TEXTAUSZUG:
Der Ex-HSV-Profi sieht Hamburg als Titelkonkurrenten und hofft, seinen Vater noch mal gesund im Stadion dabeizuhaben.

Hamburg. Abendblatt:

Herr van Buyten, zwei Tore in einem Spiel wie jüngst im Pokal beim 5:0 gegen Oberhausen - das gab es für Sie lange nicht mehr...

Daniel van Buyten:

Das stimmt. Zuletzt beim HSV und in der Champions League gegen den AC Mailand.

Abendblatt:

Noch mehr freuen dürfte Sie aber Ihr Standing beim neuen Trainer Louis van Gaal.

Van Buyten:

Klar. Die letzte Saison war schwer, ich hatte so meine Probleme mit dem Trainer und fehlender Spielpraxis. Aber umso mehr freue ich mich, dass es wieder bergauf geht. Mit der Mannschaft wie mit mir.

Abendblatt:

Was hat Jürgen Klinsmann anders gemacht als jetzt van Gaal?

Van Buyten:

Van Gaal setzt auf Leistung. In den Spielen, aber genauso in den Trainingseinheiten. Das war letzte Serie oft nicht zu erkennen. Selbst die Mannschaft hat sich damals hinter mich gestellt. Meine jetzige Form hatte ich auch damals - aber damals fehlte die Belohnung, nämlich Einsätze. Da bin ich trotz Toren und guter Leistungen gerne mal rausrotiert. Heute geht es strikt nach dem, was du auf dem Platz zeigst. Da hat keiner mehr eine Einsatzgarantie, nicht einmal Luca Toni oder Franck Ribéry.

VORLIEGENDES MATERIAL:
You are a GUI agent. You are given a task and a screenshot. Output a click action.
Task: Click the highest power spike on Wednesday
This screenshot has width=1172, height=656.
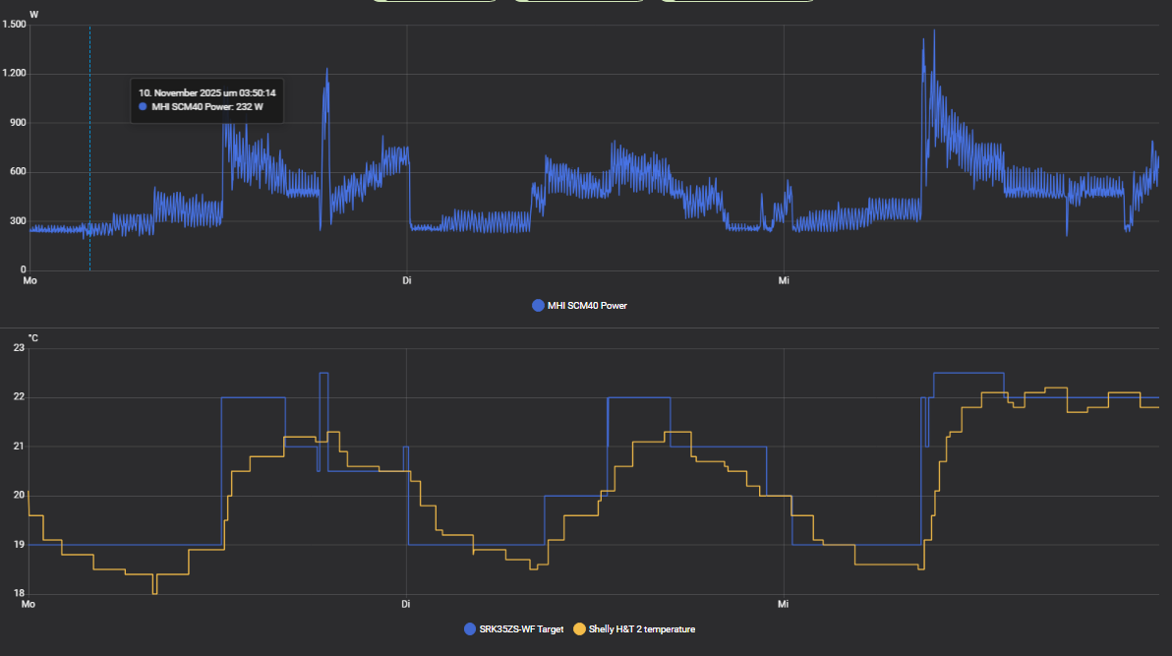click(x=934, y=32)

DEINE AUFGABEN:
1 – Übersetze diesen Satz aus dem Textauszug ins Englische: „Die letzte Saison war schwer, ich hatte so meine Probleme mit dem Trainer und fehlender Spielpraxis.“
2 – Wiederhole Wort für Wort das Stück des Textauszugs von „Herr van Buyten, zwei“ bis „den AC Mailand.“.

LÖSUNGEN JE AUFGABE:
1 – Last season was tough; I had my share of problems with the coach and with a lack of playing time.

2 –
Herr van Buyten, zwei Tore in einem Spiel wie jüngst im Pokal beim 5:0 gegen Oberhausen - das gab es für Sie lange nicht mehr...

Daniel van Buyten:

Das stimmt. Zuletzt beim HSV und in der Champions League gegen den AC Mailand.